O que me é mais difícil de entender, sobretudo em alguém que tanto prezava o
conhecimento, que hajas preferido não empregá-lo, mesmo na sua versão mais
limitada, a do aparelho celular simples.
No
entanto, seria simplismo se colocasse no mesmo nível a tua negação do celular
com a que viria mais tarde. Trata-se de aparelho de comunicação, de nova tecnologia,
mas com aplicação ainda limitada. Pode-se até dizer que surgia como linha
avançada, mas ainda dentro de setor demarcado. A sua integração na informática
seria desenvolvimento posterior, que não interessa no caso.
O que me
provocou espécie foi o teu visceral repúdio à internet e a tudo que dissesse respeito ao computador. Na última
década do século XX, o preço dos computadores se tornara mais acessível. Com a entrada da Microsoft e da Apple, e o
uso crescente do mouse – que substituíra
o anterior sistema DOS, de comandos
digitais -, o emprego e a segurança na digitação e na preservação dos textos
ficaram a um tempo simplificados, posto que o seu instrumental abrisse
perspectivas muito mais elaboradas e sofisticadas.
Poderias,
assim, ter adquirido um dos novos computadores, com programas acessíveis.
Preferiste, no entanto, continuar com a tua velha Olivetti, com as suas teclas gastas, e que exigia de ti, enquanto
datilografavas o teu livro sobre Aristóteles “Crítica do Animal Político”, um
esforço muito maior, com as aborrecidas, incômodas cópias de papel carbono,
e nenhuma flexibilidade em termos de
correção de erros.
No caso
da internet, a recusa seria não de utilização de um novo tipo de telefone, e
portanto, de um aparelho determinado e específico. Não havia comparação no que
tange à refutação da internet e da informática. Agora te inscrevias entre os
negadores do novo paradigma. Mais tarde, mostrarias a fragilidade dessa
atitude, pois até tentaste obter acesso a informações livrescas pelo trâmite da
internet. Se quiséssemos aprofundar a questão, se corre
o risco de desvendar o que não passaria de capricho, de um repúdio ditado pela
idade e o sentimento, e nunca pela razão.
Creio já haver-te mencionado a dúvida sobre texto de Simonides. Às tuas indagações, preferi mandar-te duas ou três páginas que preparara no meu computador de então, utilizando programa especial para grafar em caracteres gregos nas citações do fragmento deste poeta arcaico.
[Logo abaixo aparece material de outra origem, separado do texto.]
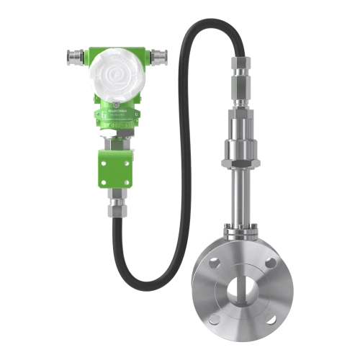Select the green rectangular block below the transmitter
point(112,168)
Após receber o papel pelo correio, a impressão quanto à disparidade de meios terá sido tamanha, que apesar da tua habitual reserva, não lograste sopitar a admiração em que eu pudesse apresentar-te o texto com as citações gregas no original, o que para ti seria impossível.
Percebendo a tua reação – em que te vias com certa tristeza incapacitado
de dispor de tal flexibilidade quando pretendias inserir citações em grego no
corpo do teu livro – preferi calar-me, ao sentir o quanto te doía não poder
valer-se da nova tecnologia.
Se eu buscava entender a tua reação – malgrado o leve, irônico sorriso me acompanhasse, quando me repassavas inúmeros recortes de revistas e jornais, com denúncias e invectivas contra o demônio da internet, por ti coletados em epimetéica, se bem que baldada faina – esforçava-me em não parecer patronizante na discordância, pois não desejava alargar o fosso que já necessariamente se abria entre as duas posições. De uma certa forma, me via constrangido, no gesto e na palavra, a repetir a conhecida expressão latina do non possumus[3], e com isto queria deixar cristalinamente clara a minha discordância no capítulo.
Como o
espaço em que demoras, não sofre das contingências terrenas, eis que, por artes
que oportunamente hás de explicar-me, a ansiedade não é mais fator computável,
peço licença para versar o assunto na correspondência a seguir.
Sem –
pesa-me reconhecê-lo - o desatado vigor dos teus demasiado saudáveis tapas nas
costas, com que fustigavas, na entusiástica manifestação da amizade sem peias,
e de que o colega mais jovem fugia por causa da frágil coluna, aceita o abraço tingido de saudade
[1] Tempos agitados, que surgem entre o
esfacelamento da civilização anterior e o surgimento da nova civilização.
[2] A
circunstância de ser carregado pela corrente, sem qualquer controle sobre a
direção do movimento.
[3] Não podemos (os papas costumavam falar
em plural majestático).
[4]
Pôr as contas em dia (mais utilizado em filmes policiais).